Saúde do fígado: estudos observacionais também encontraram uma associação entre o consumo de café, inclusive o descafeinado, e indicadores favoráveis à saúde hepática. Algumas pesquisas relacionam o hábito a menores níveis de determinadas enzimas do fígado. No entanto, como se trata principalmente de evidências observacionais, os resultados mostram associação e não permitem afirmar, isoladamente, que o café descafeinado seja responsável pela proteção do órgão.
Para quem é mais indicado o café descafeinado?
Pessoas com ansiedade ou sensibilidade à cafeína: a relação entre descafeinado e ansiedade é positiva: como a cafeína age como antagonista dos receptores de adenosina, ela pode agravar taquicardia, inquietação e insônia. Sem esse estímulo, o descafeinado permite manter o ritual sem os efeitos colaterais.
Quem quer tomar café à noite: sem o efeito estimulante, o descafeinado permite manter o ritual do café sem comprometer o sono.

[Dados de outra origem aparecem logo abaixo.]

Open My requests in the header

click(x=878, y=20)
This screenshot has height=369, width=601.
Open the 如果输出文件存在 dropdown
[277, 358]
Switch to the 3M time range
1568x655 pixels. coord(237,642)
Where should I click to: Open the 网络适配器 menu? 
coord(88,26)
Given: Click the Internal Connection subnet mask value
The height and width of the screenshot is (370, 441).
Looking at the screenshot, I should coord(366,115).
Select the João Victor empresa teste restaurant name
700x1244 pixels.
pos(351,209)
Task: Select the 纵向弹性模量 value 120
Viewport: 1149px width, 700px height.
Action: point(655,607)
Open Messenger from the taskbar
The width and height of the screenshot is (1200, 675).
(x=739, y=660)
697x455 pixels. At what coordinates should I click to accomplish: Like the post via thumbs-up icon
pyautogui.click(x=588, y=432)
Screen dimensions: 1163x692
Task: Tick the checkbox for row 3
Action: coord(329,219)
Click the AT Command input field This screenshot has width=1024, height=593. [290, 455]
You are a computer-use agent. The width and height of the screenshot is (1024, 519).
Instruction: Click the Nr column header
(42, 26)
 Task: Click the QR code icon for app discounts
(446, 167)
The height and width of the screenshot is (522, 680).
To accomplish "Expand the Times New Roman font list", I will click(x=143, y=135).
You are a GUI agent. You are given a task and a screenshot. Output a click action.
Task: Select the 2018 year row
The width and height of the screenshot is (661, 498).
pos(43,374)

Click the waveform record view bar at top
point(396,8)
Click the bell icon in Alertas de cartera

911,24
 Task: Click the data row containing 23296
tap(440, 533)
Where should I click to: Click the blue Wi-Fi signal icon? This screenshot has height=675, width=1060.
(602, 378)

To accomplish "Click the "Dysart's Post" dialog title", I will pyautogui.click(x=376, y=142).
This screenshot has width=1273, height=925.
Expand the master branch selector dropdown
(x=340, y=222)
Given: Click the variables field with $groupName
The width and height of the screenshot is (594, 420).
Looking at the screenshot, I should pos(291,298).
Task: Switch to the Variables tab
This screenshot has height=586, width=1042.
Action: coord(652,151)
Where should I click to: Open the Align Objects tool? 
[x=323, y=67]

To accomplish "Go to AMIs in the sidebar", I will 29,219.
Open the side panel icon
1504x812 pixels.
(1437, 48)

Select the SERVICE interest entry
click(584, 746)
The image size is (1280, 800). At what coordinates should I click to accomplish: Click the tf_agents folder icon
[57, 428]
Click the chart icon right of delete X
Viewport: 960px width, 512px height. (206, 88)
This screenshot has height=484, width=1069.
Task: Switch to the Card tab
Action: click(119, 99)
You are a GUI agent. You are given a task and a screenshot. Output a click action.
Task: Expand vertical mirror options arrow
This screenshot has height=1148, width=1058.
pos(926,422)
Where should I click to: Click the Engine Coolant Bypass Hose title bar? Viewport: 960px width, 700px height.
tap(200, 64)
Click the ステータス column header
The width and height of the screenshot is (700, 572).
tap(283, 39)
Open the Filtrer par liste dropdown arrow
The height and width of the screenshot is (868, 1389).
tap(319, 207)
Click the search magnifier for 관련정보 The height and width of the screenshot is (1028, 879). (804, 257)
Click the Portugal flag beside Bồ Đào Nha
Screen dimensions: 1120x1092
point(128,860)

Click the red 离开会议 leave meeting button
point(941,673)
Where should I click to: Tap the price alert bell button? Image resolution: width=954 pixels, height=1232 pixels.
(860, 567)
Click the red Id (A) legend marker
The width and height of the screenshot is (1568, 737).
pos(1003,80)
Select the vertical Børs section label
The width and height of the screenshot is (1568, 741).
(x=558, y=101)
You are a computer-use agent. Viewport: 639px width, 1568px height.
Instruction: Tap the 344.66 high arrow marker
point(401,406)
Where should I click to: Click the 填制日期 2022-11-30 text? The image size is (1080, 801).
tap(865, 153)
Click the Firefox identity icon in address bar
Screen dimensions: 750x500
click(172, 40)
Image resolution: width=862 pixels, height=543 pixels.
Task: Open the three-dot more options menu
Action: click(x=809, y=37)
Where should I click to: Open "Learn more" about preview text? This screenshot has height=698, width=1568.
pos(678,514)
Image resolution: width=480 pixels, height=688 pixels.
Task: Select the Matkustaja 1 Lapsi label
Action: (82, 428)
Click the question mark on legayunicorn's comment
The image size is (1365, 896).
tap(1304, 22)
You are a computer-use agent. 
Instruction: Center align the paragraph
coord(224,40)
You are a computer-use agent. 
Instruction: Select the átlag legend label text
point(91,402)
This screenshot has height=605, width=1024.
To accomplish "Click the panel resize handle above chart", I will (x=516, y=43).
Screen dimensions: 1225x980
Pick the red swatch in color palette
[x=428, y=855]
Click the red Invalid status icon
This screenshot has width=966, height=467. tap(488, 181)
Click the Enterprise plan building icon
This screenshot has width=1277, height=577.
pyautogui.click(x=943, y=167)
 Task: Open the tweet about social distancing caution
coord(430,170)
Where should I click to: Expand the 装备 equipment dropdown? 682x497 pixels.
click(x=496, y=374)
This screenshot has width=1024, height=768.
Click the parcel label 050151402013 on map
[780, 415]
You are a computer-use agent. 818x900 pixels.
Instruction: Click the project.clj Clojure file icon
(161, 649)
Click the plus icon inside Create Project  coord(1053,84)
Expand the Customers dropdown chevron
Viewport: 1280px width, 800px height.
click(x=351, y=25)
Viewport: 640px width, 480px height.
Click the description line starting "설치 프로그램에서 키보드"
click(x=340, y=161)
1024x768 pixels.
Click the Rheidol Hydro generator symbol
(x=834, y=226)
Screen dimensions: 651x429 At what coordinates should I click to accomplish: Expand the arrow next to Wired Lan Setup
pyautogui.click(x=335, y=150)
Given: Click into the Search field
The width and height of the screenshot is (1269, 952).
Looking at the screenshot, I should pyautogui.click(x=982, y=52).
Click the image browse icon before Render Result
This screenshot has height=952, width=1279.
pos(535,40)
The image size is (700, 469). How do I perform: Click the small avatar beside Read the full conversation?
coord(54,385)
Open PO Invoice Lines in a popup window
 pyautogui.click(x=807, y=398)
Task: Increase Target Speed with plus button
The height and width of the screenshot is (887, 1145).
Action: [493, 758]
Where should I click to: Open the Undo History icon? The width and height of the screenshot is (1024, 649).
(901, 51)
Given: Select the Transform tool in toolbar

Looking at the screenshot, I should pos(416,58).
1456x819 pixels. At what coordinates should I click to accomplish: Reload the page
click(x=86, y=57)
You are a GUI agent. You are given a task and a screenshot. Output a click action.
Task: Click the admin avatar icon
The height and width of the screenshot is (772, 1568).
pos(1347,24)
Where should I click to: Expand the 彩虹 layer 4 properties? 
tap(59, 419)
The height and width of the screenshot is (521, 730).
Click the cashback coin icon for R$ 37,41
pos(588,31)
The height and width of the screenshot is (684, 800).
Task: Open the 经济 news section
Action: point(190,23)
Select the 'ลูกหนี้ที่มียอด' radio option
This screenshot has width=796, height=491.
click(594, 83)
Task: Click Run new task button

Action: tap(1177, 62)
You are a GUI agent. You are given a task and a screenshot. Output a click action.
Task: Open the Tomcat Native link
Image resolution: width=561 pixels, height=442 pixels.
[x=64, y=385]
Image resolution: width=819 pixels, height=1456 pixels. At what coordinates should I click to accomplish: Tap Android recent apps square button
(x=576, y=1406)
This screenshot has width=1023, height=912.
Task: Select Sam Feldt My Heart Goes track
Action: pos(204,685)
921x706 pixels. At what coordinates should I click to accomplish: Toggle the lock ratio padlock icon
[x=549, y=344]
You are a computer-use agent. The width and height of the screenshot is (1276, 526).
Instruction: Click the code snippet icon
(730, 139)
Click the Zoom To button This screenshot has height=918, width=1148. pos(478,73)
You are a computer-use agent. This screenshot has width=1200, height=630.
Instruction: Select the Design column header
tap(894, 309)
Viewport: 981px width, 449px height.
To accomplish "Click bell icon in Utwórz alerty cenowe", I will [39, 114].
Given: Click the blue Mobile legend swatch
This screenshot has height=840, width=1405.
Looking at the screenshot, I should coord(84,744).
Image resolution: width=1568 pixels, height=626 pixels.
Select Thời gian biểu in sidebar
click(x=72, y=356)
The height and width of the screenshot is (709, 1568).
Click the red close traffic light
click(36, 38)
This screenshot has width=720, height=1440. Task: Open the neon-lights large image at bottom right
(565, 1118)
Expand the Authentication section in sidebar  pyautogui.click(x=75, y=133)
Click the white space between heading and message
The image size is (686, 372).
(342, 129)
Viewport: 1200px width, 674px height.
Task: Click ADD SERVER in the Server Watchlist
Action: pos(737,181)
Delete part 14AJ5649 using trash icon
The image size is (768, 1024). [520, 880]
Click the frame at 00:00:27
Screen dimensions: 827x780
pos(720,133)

Gestantes: o descafeinado para gestante é uma alternativa de menor exposição à cafeína, desde que dentro da orientação médica.
Hipertensos: a cafeína pode elevar temporariamente a pressão arterial. O descafeinado reduz esse efeito, sendo uma opção a considerar com orientação do cardiologista.
Pessoas com refluxo ou gastrite: o descafeinado tende a causar menos desconforto gástrico, embora não elimine completamente os ácidos presentes no café.
Quem toma medicamentos que interagem com cafeína: anti-inflamatórios como ibuprofeno e diclofenaco, broncodilatadores e certos antibióticos podem ter sua absorção alterada pela cafeína. O descafeinado reduz esse risco.